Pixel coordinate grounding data
%%

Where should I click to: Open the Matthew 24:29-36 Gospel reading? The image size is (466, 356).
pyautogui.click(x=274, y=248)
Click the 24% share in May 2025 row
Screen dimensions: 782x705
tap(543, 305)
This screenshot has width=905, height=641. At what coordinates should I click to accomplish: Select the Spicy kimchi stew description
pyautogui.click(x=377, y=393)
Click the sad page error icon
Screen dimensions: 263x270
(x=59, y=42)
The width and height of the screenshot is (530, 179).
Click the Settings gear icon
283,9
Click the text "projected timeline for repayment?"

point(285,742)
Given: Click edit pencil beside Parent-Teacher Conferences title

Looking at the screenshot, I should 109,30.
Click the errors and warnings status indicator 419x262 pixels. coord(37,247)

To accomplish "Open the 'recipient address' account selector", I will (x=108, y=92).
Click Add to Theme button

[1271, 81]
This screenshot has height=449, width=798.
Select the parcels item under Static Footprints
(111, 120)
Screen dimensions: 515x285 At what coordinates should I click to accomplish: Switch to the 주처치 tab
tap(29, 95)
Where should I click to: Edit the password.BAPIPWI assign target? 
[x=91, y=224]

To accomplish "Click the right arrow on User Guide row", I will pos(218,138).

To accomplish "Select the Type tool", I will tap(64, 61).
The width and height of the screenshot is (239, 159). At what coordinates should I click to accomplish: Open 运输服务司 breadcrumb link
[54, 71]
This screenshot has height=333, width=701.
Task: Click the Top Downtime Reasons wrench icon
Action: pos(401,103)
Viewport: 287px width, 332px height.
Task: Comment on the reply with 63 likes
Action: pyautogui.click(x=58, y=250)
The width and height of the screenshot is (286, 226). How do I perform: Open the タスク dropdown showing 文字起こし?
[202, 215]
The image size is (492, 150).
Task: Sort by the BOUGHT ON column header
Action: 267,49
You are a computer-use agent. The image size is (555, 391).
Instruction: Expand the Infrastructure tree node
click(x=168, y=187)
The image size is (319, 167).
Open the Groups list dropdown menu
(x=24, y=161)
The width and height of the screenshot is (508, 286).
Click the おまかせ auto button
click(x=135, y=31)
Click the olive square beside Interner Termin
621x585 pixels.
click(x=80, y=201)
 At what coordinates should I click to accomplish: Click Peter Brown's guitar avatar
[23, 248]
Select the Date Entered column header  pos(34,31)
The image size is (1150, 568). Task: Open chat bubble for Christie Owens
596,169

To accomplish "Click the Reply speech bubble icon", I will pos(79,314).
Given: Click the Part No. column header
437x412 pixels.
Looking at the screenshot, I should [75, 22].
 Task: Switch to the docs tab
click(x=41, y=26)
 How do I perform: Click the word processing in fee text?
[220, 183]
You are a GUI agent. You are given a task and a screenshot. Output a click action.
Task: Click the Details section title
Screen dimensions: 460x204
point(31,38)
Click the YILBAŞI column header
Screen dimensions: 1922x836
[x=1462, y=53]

%%

*Exercise description*. In the records above, find the line containing "The width and height of the screenshot is (530, 179)." and restate word for word every line from the first through that one.

*Solution below*.
Where should I click to: Open the Matthew 24:29-36 Gospel reading? The image size is (466, 356).
pyautogui.click(x=274, y=248)
Click the 24% share in May 2025 row
Screen dimensions: 782x705
tap(543, 305)
This screenshot has width=905, height=641. At what coordinates should I click to accomplish: Select the Spicy kimchi stew description
pyautogui.click(x=377, y=393)
Click the sad page error icon
Screen dimensions: 263x270
(x=59, y=42)
The width and height of the screenshot is (530, 179).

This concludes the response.